Thank You for all the things we take for granted.  We truly appreciate them.  Really.

myhaloisintheshop

I hate that i have been so scarce thati missed the chance to meet and apparently amazing person.

This thread has helped validate some of my feelings about losing Heather (joygirl).  Im normal for my mixed emotions :-]

its hard to understand why we must experience such heartache.  Praying for Molly and his friends and family

RainbowJingles


(click for a larger image)

Okay...  this was SUPPOSED to be a serious, somewhat romantic picture.  Really.  The mood was right.  The scenery was right.  The photographer had snuck up on us and caught just the right feeling...  and then...

:roll: THOMAS!!!!!!!!   :pound:

:laughhard:

My thought: if he were here, he'd be looking for a way to make us laugh even when we weren't in the mood.
Anyone got a pic or saying like that?  Let's share those.  Thomas would like it.

Scott

Quote from: RainbowJingles on August 04, 2011, 07:21:03 PM
There's really no way we "should" feel, I think.  Grief has such a huge range of emotions that it changes moment by moment sometimes.
Today mine is guilt.  I feel guilty that I still have a fiance.  I feel guilty that I am still alive and have someone to love.

There isn't a need to feel guilt over this - you have a Fiance'; talk to him because I have a hunch he needs you right now.  Do not feel guilty that you are alive and have some to love.  Embrace it and go forward with life.  My time with Thomas was one church service and a lot talking before and after service.  I have an idea that he'd not want you to have those feelings.

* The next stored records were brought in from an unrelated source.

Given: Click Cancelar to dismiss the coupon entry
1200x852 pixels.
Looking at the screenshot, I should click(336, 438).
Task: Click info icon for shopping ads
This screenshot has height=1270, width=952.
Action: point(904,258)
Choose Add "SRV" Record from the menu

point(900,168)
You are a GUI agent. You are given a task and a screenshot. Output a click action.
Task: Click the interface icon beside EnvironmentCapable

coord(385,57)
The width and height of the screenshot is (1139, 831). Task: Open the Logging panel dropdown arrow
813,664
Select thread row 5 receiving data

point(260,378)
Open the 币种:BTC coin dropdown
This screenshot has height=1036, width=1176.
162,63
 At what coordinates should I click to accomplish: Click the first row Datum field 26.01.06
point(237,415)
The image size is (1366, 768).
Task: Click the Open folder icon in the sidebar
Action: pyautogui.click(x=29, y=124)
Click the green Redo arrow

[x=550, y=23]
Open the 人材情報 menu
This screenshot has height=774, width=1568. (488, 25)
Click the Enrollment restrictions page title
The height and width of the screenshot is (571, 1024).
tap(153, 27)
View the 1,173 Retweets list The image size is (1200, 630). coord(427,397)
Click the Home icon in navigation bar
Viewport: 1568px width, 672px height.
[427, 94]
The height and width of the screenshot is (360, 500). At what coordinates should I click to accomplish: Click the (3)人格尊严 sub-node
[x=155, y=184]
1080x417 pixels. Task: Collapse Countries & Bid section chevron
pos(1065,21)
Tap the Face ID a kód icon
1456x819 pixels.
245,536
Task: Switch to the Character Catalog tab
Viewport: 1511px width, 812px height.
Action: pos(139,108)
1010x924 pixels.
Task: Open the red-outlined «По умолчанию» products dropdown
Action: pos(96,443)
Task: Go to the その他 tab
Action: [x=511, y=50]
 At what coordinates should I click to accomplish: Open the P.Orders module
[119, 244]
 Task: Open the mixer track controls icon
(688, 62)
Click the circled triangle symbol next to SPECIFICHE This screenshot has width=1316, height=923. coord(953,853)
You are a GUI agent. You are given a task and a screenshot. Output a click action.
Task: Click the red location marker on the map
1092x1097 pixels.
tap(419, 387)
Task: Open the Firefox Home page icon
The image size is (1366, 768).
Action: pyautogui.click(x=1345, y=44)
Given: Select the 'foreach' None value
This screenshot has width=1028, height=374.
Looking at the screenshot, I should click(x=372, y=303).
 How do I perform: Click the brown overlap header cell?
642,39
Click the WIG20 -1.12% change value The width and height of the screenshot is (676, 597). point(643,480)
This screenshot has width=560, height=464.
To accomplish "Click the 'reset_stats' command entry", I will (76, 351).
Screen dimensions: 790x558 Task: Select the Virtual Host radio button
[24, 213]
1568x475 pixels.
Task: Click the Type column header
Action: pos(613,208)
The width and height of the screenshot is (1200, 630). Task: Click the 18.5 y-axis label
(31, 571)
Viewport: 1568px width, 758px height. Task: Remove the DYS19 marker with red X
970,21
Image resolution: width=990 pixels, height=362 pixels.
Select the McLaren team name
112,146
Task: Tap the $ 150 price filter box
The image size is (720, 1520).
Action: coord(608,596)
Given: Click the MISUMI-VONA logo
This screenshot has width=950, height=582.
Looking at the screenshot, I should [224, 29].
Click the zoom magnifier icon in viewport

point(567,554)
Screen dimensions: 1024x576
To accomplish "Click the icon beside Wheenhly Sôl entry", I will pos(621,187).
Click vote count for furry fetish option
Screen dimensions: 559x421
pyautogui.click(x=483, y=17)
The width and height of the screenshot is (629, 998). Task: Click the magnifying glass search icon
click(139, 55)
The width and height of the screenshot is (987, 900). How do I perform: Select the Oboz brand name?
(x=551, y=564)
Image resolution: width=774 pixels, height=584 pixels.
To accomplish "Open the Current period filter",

"I find your lack of faith disturbing." (Vader)

People sleep peaceably in their beds at night only because rough men stand ready to do violence on their behalf (Orwell and Churchhill)


The Never Ending Battle

Scott

Quote from: myhaloisintheshop on August 04, 2011, 10:43:38 PM
I hate that i have been so scarce thati missed the chance to meet and apparently amazing person.

This thread has helped validate some of my feelings about losing Heather (joygirl).  Im normal for my mixed emotions :-]

its hard to understand why we must experience such heartache.  Praying for Molly and his friends and family

I think I missed something here????
"I find your lack of faith disturbing." (Vader)

People sleep peaceably in their beds at night only because rough men stand ready to do violence on their behalf (Orwell and Churchhill)


The Never Ending Battle

Roscoe

Quote from: MelodyB on August 04, 2011, 09:27:35 PM
:great:

*snickersmile* just posting a thumbs up smiley makes me think of him and a certian GP call we all had when we discussed the (other) meaning of a thumbs up.

Thanks Thomas. *halfsmile*
I've thought often today of that call. And it made me laugh, especially since he'd use the "thumbs up" smiley every time he got the chance afterwards.... :laughhard:  :thumbsup2: :thumbsup2:

  I thought it was strange, how I could miss someone I had never met in person so keenly...... but Thomas had a way of being everybody's brother from another mother..... :biglaugh: Those occasional text and phone calls- man I wish I could replay all of them. And that goofy stock market voicemail greeting..... :laughhard:
Potstirrer and snoop extraordinaire   "I have friends in overalls whose friendship I would not swap for the favor of the kings of the world."- Thomas Edison

RainbowJingles

:spitlaugh:

That voicemail!!!!  rofl  *shaking my head*
Oh that VOICEMAIL was awful!  rofl

RainbowJingles

five-oh: GP can be like that for sure.  Somehow, through the goofiness, the real person seems to come through here on the board.  Somehow, through the laughter, the sharing, and the silliness, we truly FIND one another.  And sometimes we even find ourselves.

RainbowJingles

*closing my eyes and shaking my head all over again*

That voicemail!!!  rofl

I laughed.  I told him it was crazy.  I laughed again.  We discovered the # key (or was it the * key?).

*laughing out loud*
It feels good to laugh out loud right now.